> REQUISITOS DE TAREAS:
1) Traduzca al inglés la oración «Eso era lo que considerábamos una vida natural.», que aparece en el texto sobre la vida de novelista.
2) Prosiga el texto sobre la vida de novelista a partir de su última oración, manteniendo la primera persona y el mismo tono.

> TEXTO PROPORCIONADO:
»»

No tiene que ver con correr, pero si se me permite que me desvíe un poco del tema, diré que, en mi caso, lo mismo podría decirse respecto al estudio. En general, desde primaria hasta la universidad y salvo muy contadas excepciones, nunca llegué a sentir interés por esos estudios que te obligaban a efectuar allí. Convenciéndome a mí mismo de que aquello eran cosas que había que hacer, fui tirando más o menos y conseguí llegar hasta la universidad, pero no hubo prácticamente ni una sola vez en que el estudio me resultara atractivo. Así pues, no sacaba unas notas tan nefastas que diera miedo verlas, pero tampoco recuerdo nada digno de loa, como haber quedado el primero en algo o que me elogiaran por mis buenas notas. Empecé a experimentar interés por el estudio cuando, tras superar como pude el sistema educativo establecido, me convertí en lo que llaman un «miembro hecho y derecho de la sociedad». Comprendí que, si investigaba en los ámbitos que me interesaban a mi ritmo y a mi gusto, asimilaba técnicas y conocimientos de un modo extremadamente eficaz. Es lo que me ocurrió, por ejemplo, con las técnicas de traducción, que fui aprendiendo una por una, a mi estilo y por mi cuenta y riesgo. Así, acumulando ensayos y errores, tardaba mucho tiempo hasta que tomaban forma, pero lo que aprendía lo hacía mío para siempre.

Lo que más feliz me hizo al convertirme en novelista fue poder levantarme y acostarme temprano. Cuando llevaba el negocio del bar, con frecuencia me iba a la cama poco antes del amanecer. Cerraba a las doce, lo recogía todo, sumaba las notas de los pedidos que habían hecho los clientes y, para aliviar la tensión, charlaba de cosas intrascendentes y bebía algo de alcohol. Haciendo este tipo de cosas, enseguida te dan las tres de la mañana. Y eso es como decir que ya no falta mucho para que se haga de día. Muchas veces, sentado yo solo frente a la mesa de la cocina mientras escribía, pude contemplar como el cielo clareaba poco a poco por levante. Y, naturalmente, cuando me despertaba, el sol estaba ya en lo alto.

Cuando dejé el negocio y comencé mi vida como novelista, lo primero que hicimos (me refiero a mi esposa y a mí) fue modificar nuestro modo de vida. Decidimos despertarnos con la salida del sol y acostarnos lo antes posible cuando oscureciera. Eso era lo que considerábamos una vida natural. Una vida de gente decente. Como ya habíamos dejado la hostelería, podíamos vernos sólo con las personas a las que quisiéramos ver y hacer todo lo posible por no vernos con las que no. Sentíamos que, al menos durante un tiempo, podíamos permitirnos ese pequeño lujo. Sonará repetitivo, pero a mí, por naturaleza, no se me dan bien las relaciones sociales. Tenía la necesidad de retornar a mi forma de ser originaria.

««

> EXTRACTO DE DATOS:

»»

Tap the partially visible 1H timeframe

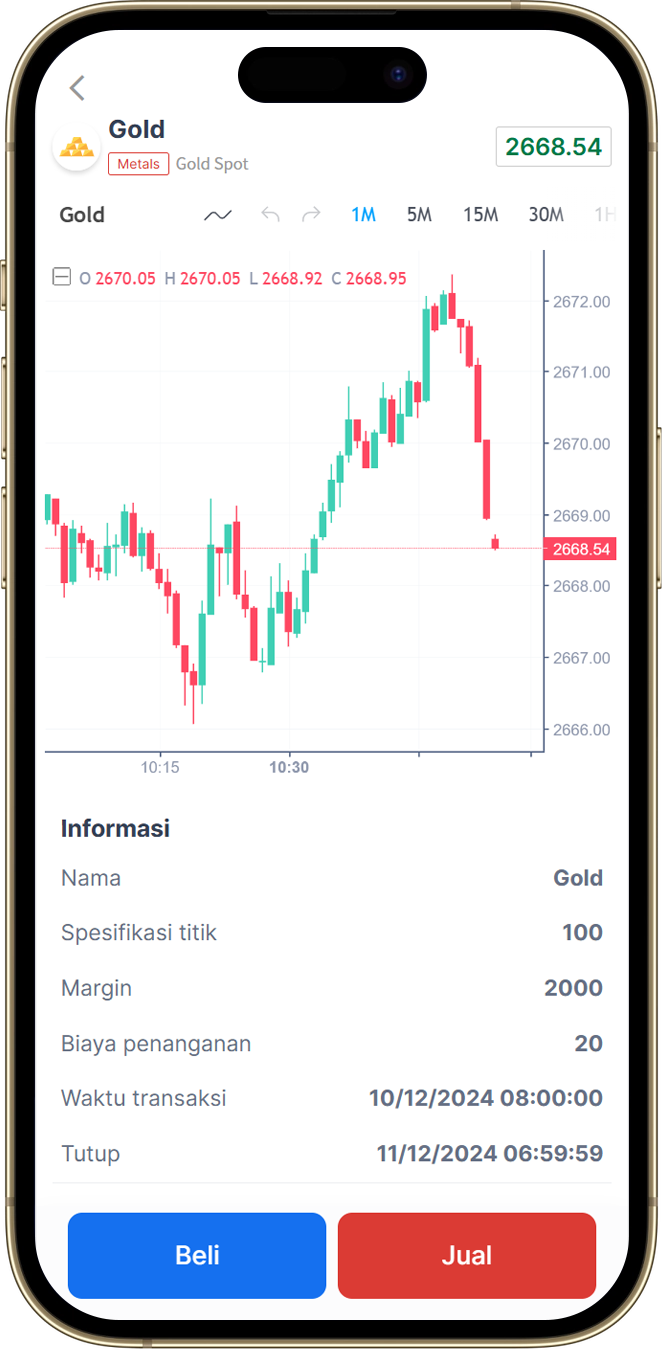click(x=603, y=215)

««

> RESPUESTAS SOLICITADAS:
1) That was what we considered a natural life.

2)
Dimos un fuerte golpe de timón para virar en redondo desde nuestros siete años de vida de «apertura» hacia una vida de «cierre». Creo que esa etapa de «apertura» constituyó una buena experiencia. Si lo pienso, comprendo que aprendí muchas cosas importantes. Esa época fue para mí algo así como la educación general básica de la vida, mi verdadera escuela. Pero no podía continuar eternamente con ese tipo de vida. Y es que la escuela es un lugar en el que se entra, se aprende algo y se sale.

De este modo iniciamos una vida sencilla y regular en la que nos levantábamos antes de las cinco de la mañana y nos acostábamos antes de las diez de la noche. La franja horaria del día en la que uno rinde más depende, por supuesto, de cada persona, pero, en mi caso, es la de las primeras horas de la mañana. En ellas concentro mi energía y consigo terminar las tareas más importantes. En las demás horas hago deporte, despacho las tareas cotidianas y ventilo los asuntos que no precisan de demasiada concentración. Al ponerse el sol, ya no trabajo. Leo libros, escucho música, me relajo y me acuesto lo antes posible. Hasta hoy, mis días han seguido más o menos ese patrón. Y creo que, afortunadamente, en estos veinte años he desarrollado mi trabajo con bastante eficiencia. Ahora bien, si se lleva esta clase de vida, cosas como las salidas nocturnas desaparecen casi por completo y las relaciones sociales sin duda también se van resintiendo. Alguno incluso se ofende. Porque si te invitan a ir a algún sitio o te proponen hacer algo, entonces hay que declinar la invitación.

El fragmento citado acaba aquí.